A five hour night flight from Delhi to Hong Kong, a three hour layover, then a 90 minute flight to Taipei where we stayed for five nights.

Thoughts

Take the wide avenues, high-end shopping streets and yellow taxi cabs of New York, add the cleanliness, technology and spot on service of Tokyo, mix in a whole lot of friendly smiling faces, and you have the unhurried but vibrant capital of Taiwan that is Taipei. 

Whenever I speak to people travelling around or visiting Asia, hardly any have Taipei on the itinerary; it is surely one of the most under-the-radar cities in the region. Why more people don’t visit, I don’t know – we were the only westerners in a whole load of queues at the arrivals gate. The tourists seem to mainly be from Asia, and as my British Taiwanese friend said, ‘the whole of Asia knows about Taipei – they love visiting. Europe is yet to discover it’.

But visit people should, because it’s excellent. It also reminded me a lot of Tokyo / Japan – the bowing, the whizz bang toilets with seventy-five functions, the fashion and cuisine, the slick subways, the incredible bakeries, the pristine produce. And it turns out my observations weren’t too far off; I was told my a local that Taiwan is influenced by the culture of Japan more so than any other country in Asia. 

The two also have a very good relationship, Taiwan often donating towards natural disasters across the water, and the Taiwanese are a lot more friendly to the Japanese than the Chinese (I was told), so the number of Japanese tourists in Taipei is high.

But Taipei has many merits of its own, and I think is just beginning to have its coming-of-age party. People are talking about it more, certainly back in the UK, and it’s dining scene is beginning to draw visitors from further afield.

On the note of dining, I got in touch with the Taiwanese tourist board to see if there were any local foodies who might fancy spending an evening with me, pointing out their favourite eating spots in exchange for a beer or two.

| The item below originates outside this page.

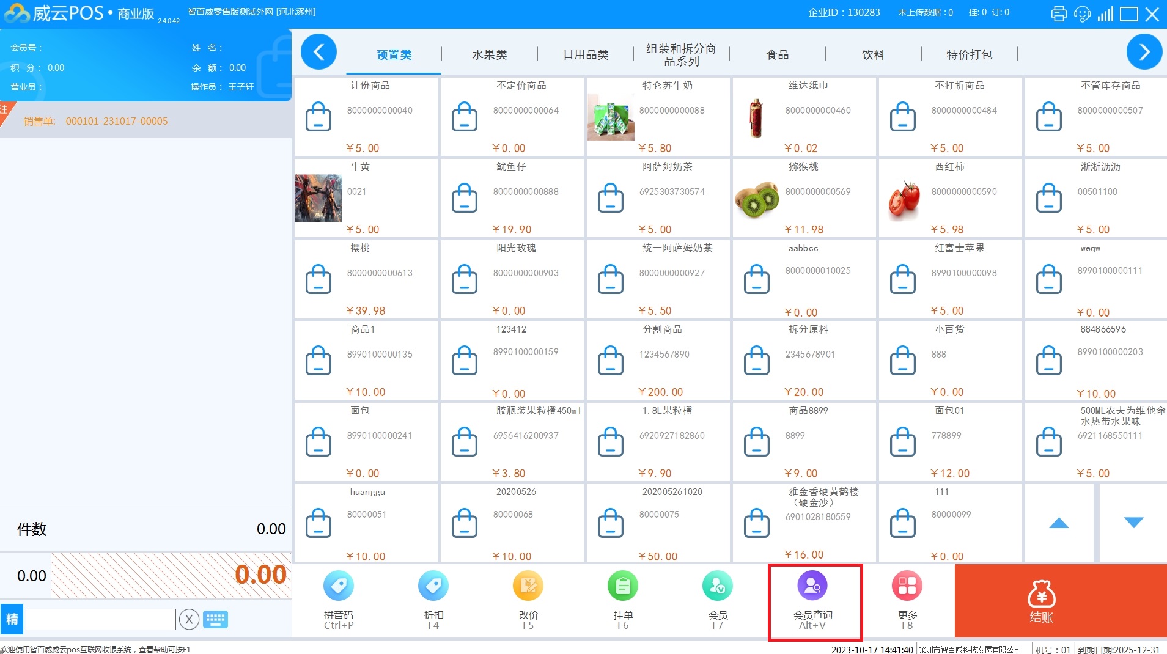Click the barcode search input field
Screen dimensions: 1167x654
coord(101,619)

What they sent me was author, bogger, TV and radio personality, and all round famous foodie Feichi, who is pretty big time in Taiwan. Every time I mentioned her to someone, they knew who she was. She was huge amounts of fun and through her excellent grasp of broken English, we spent a good day and a half together, where she showed us some of her favourite spots in town. A huge thanks to her for giving up her time to do so.

(please excuse all the uncharacteristic and gratuitous posing / peace signs in the photos below, but when in Rome..)

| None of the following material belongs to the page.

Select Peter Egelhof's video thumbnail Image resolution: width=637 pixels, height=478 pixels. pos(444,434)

The best things I ate this week

Pork xiao long bao at Din Tai Fung. After several people insisted we visit a branch of Din Tai Fung, we realised there was one a five minute walk from the hotel, handy for a late check-in on our first night. 

Two of their branches in Hong Kong each hold a Michelin star – I plan to check one of them out and compare next week. In the meantime, their pork xiao long bao were quite fantastic – delicate dumplings with impossibly thin skins, enclosing seasoned ground pork and a thimble-full of stock, dipped in a soy, ginger and vinegar mix.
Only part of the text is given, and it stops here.